Top of Source material
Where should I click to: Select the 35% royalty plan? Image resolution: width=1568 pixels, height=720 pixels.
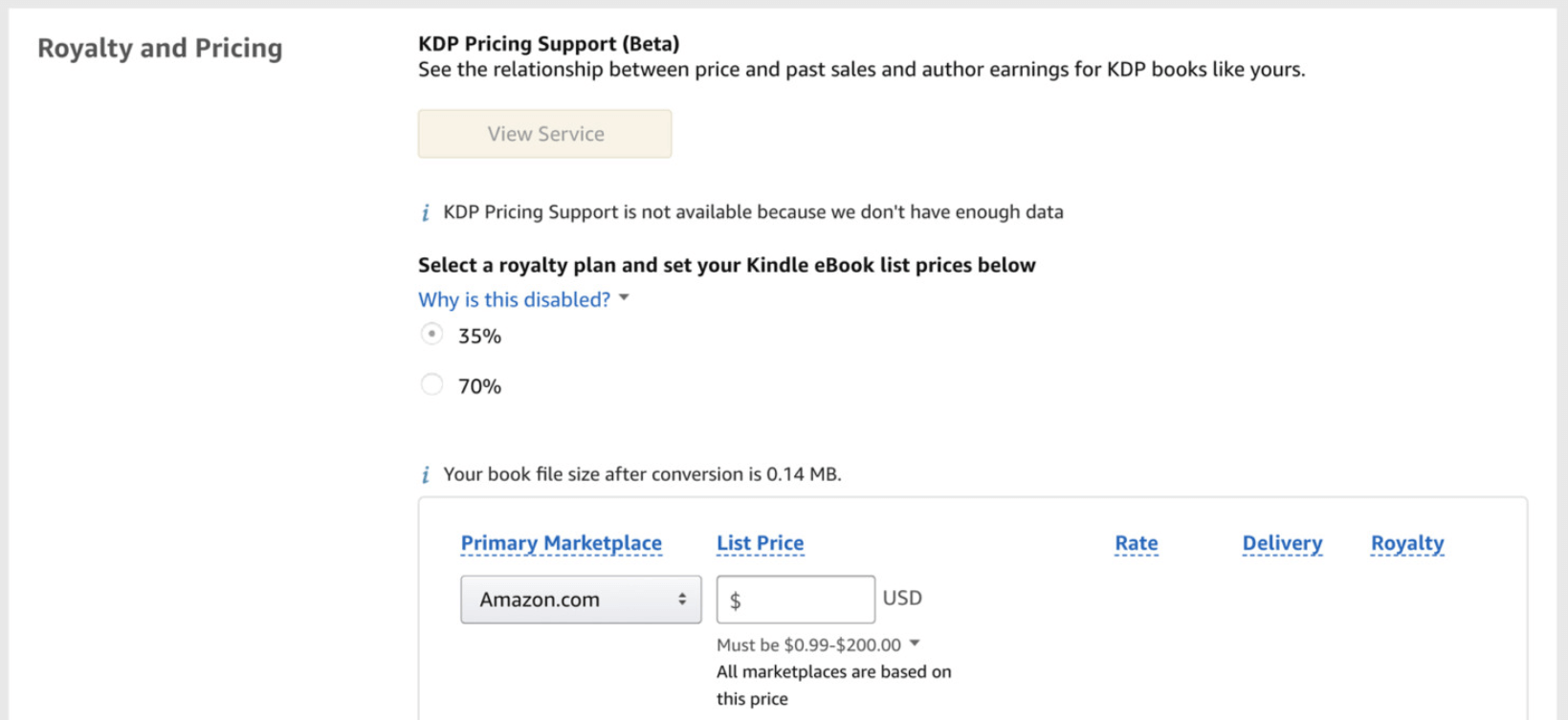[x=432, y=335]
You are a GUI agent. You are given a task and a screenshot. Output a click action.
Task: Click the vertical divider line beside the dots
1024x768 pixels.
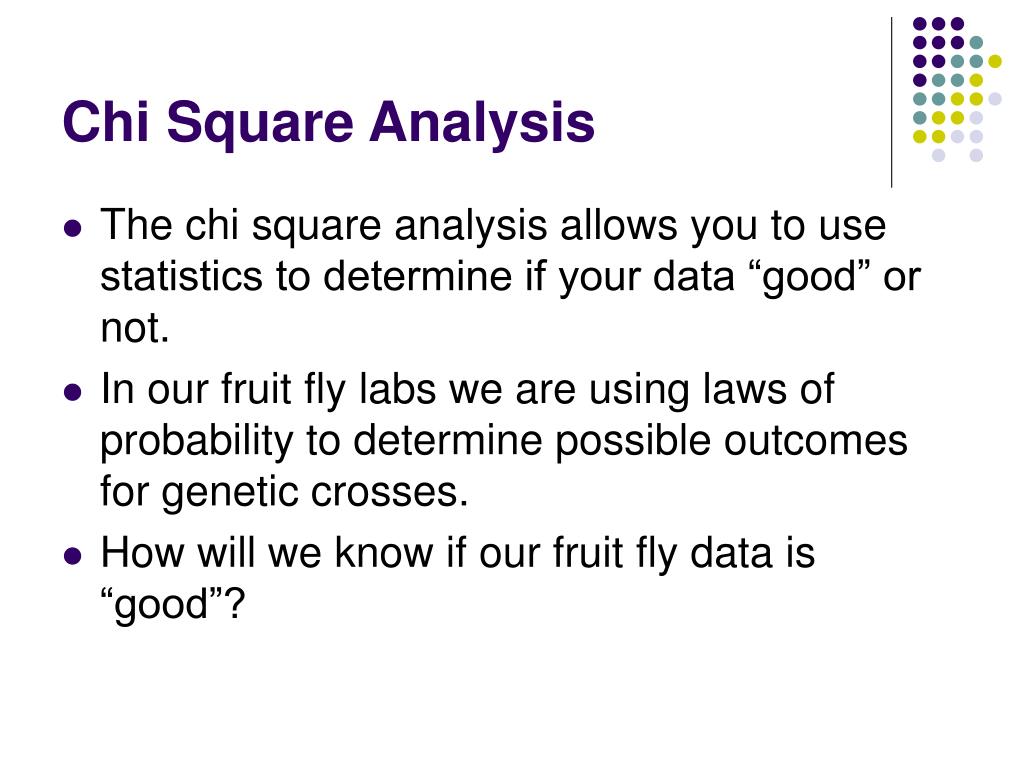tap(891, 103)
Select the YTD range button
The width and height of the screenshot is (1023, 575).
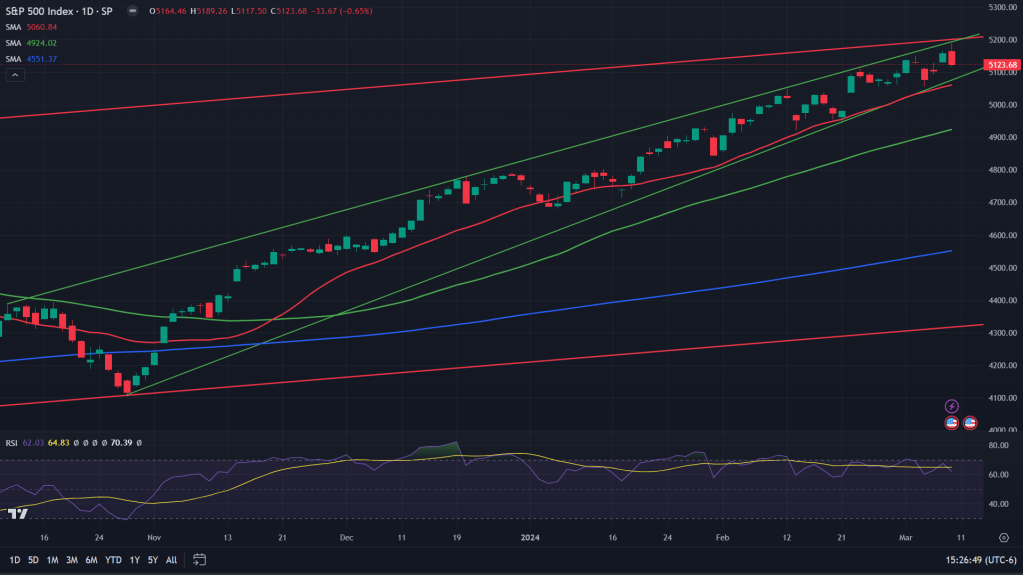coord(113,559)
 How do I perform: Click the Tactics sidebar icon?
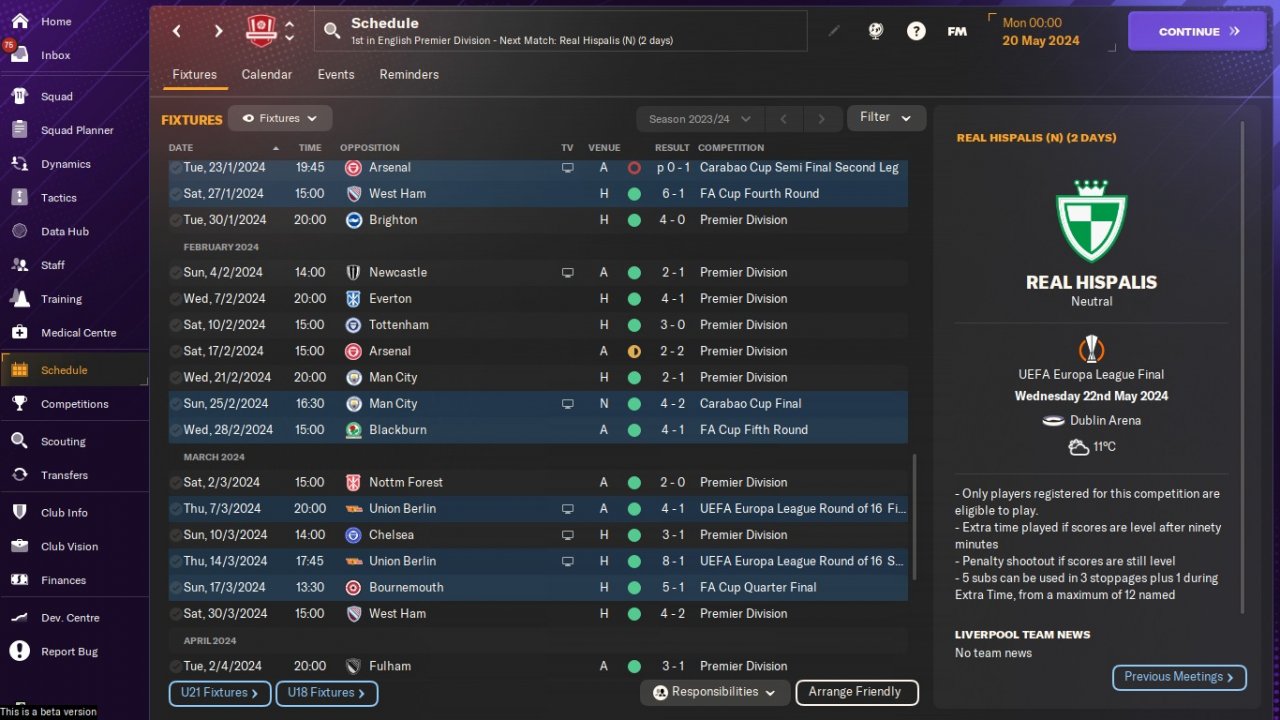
Bottom of Source material
= About this task =
Restate word for word every line from the top of the entries above to the line with "Select the YTD range button", inclusive, and skip any pictures.

= Answer for the task =
Where should I click to: Select the 35% royalty plan? Image resolution: width=1568 pixels, height=720 pixels.
[x=432, y=335]
You are a GUI agent. You are given a task and a screenshot. Output a click action.
Task: Click the vertical divider line beside the dots
1024x768 pixels.
tap(891, 103)
Select the YTD range button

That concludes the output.